__Record excerpts__:
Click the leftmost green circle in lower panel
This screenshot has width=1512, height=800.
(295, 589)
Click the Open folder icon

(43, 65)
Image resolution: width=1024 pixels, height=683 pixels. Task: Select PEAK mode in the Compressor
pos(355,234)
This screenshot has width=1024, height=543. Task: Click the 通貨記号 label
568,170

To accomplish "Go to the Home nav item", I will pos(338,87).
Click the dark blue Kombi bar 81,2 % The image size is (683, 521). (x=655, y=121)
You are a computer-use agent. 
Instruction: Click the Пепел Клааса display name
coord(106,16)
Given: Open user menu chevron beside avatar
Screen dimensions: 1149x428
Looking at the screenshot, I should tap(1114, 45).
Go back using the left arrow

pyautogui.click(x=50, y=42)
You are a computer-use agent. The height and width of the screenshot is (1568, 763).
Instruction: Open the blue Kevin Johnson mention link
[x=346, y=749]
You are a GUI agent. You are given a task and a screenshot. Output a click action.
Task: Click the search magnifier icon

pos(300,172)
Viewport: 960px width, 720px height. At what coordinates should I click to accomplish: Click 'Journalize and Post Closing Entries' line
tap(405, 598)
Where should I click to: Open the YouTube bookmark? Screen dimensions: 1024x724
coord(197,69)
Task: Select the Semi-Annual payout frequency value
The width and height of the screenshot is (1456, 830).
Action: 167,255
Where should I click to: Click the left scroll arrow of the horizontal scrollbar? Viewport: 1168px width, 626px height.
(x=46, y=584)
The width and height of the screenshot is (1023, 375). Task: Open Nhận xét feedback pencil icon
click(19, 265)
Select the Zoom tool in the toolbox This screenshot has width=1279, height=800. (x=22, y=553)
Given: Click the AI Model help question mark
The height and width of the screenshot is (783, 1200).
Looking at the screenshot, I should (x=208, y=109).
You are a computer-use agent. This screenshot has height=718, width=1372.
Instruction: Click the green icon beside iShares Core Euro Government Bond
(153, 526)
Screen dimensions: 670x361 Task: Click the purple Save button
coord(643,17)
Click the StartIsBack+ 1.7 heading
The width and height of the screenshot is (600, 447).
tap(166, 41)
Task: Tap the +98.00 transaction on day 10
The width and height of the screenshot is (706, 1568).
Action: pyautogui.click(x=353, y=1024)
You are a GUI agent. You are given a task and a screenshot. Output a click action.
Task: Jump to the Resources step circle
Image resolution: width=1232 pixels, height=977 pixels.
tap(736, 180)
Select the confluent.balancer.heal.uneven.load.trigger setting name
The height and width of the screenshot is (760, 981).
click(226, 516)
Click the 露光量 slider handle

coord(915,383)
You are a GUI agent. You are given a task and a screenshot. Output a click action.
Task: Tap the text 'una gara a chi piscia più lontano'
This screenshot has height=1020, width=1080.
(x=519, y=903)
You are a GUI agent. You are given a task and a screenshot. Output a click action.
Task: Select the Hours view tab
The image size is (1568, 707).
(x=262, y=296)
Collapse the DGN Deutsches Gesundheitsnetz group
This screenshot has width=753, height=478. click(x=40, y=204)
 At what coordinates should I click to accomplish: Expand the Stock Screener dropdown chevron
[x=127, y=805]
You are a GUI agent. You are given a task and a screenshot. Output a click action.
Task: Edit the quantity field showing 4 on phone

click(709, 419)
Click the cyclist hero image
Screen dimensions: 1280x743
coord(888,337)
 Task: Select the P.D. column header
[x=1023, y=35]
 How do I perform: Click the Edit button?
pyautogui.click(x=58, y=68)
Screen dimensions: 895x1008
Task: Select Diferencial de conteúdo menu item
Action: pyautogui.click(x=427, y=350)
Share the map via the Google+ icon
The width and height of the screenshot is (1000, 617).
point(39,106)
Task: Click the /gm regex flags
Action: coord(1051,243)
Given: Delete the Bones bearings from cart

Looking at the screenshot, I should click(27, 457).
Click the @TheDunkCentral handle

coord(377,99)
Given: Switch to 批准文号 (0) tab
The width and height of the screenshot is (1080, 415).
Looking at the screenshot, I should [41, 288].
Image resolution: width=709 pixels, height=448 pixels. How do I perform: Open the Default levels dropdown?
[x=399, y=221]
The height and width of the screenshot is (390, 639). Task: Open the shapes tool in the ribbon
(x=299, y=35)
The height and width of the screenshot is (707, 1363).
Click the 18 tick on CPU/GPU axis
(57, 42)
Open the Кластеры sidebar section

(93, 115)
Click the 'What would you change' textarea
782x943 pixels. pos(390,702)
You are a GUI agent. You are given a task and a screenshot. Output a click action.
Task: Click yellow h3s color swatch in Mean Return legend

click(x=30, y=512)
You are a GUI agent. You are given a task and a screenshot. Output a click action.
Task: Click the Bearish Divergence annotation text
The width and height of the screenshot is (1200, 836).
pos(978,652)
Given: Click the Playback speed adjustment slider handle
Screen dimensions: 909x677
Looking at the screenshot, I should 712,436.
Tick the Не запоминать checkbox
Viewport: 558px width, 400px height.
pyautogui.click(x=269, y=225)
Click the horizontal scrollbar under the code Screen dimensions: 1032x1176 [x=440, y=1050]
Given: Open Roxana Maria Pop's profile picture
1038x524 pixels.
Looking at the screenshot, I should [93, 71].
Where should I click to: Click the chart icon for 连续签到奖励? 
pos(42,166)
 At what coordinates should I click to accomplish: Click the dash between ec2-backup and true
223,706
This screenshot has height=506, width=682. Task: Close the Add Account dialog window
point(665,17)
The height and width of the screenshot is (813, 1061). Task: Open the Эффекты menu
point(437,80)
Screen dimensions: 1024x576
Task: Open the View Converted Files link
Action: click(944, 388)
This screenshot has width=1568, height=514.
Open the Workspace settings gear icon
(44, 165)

__Task to complete__: By examining the material line by line, establish how many lines contain "circle" and give only that number.

__Answer__: 2